━━━━━ DATA RECORDS

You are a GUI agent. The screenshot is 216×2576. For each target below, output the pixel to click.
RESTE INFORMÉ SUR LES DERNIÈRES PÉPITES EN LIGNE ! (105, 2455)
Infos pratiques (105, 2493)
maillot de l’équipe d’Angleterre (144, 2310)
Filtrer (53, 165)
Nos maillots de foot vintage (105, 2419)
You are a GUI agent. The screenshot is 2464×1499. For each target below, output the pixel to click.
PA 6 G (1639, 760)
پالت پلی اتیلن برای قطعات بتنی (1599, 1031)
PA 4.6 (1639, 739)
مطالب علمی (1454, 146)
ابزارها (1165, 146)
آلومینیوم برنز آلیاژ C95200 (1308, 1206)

━━━━━━━━━━
━━━━━ DATA RECORDS

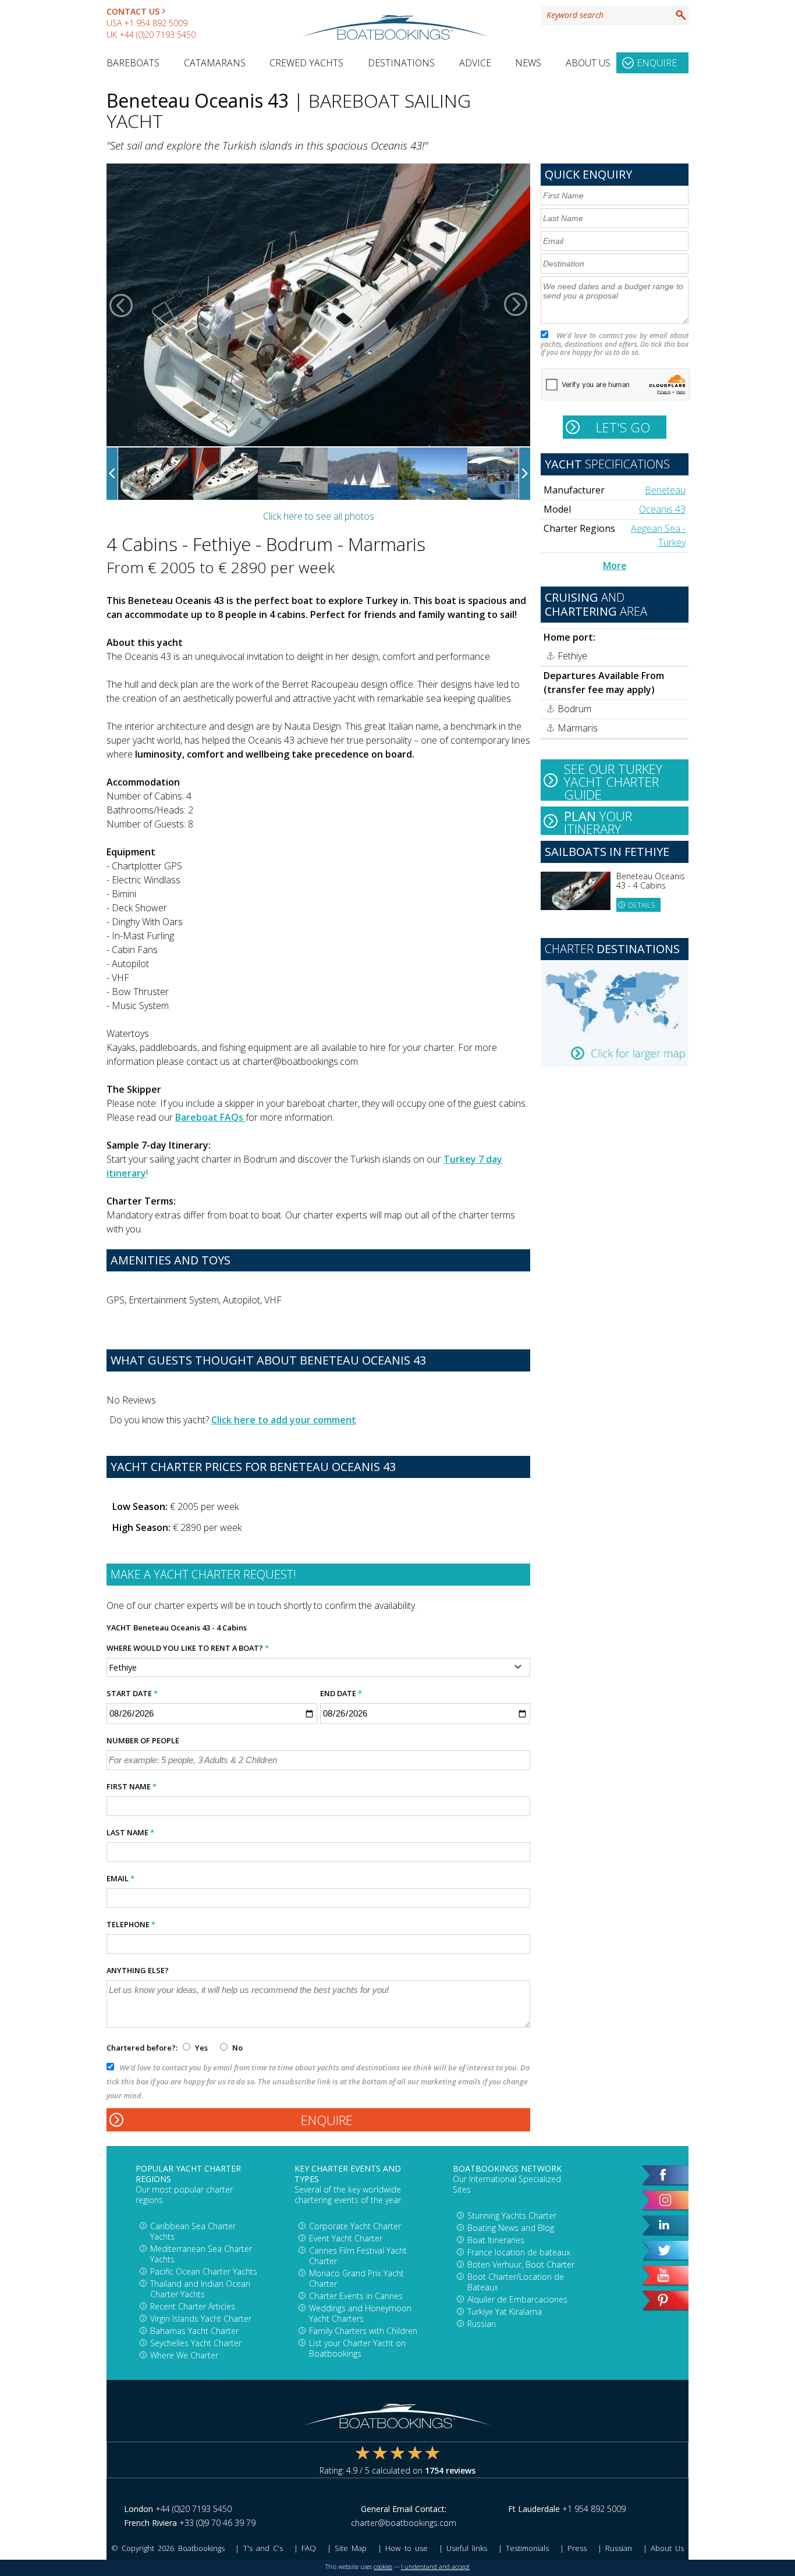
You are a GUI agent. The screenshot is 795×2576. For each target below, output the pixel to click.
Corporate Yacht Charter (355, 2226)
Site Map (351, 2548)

━━━━━━━━━━

▸ **PROMPT**
Output the material above exactly, but only from the line that carries "Infos pratiques (105, 2493)" through the line that carries "آلومینیوم برنز آلیاژ C95200 (1308, 1206)".

▸ **ANSWER TO THIS PROBLEM**
Infos pratiques (105, 2493)
maillot de l’équipe d’Angleterre (144, 2310)
Filtrer (53, 165)
Nos maillots de foot vintage (105, 2419)
You are a GUI agent. The screenshot is 2464×1499. For each target below, output the pixel to click.
PA 6 G (1639, 760)
پالت پلی اتیلن برای قطعات بتنی (1599, 1031)
PA 4.6 (1639, 739)
مطالب علمی (1454, 146)
ابزارها (1165, 146)
آلومینیوم برنز آلیاژ C95200 (1308, 1206)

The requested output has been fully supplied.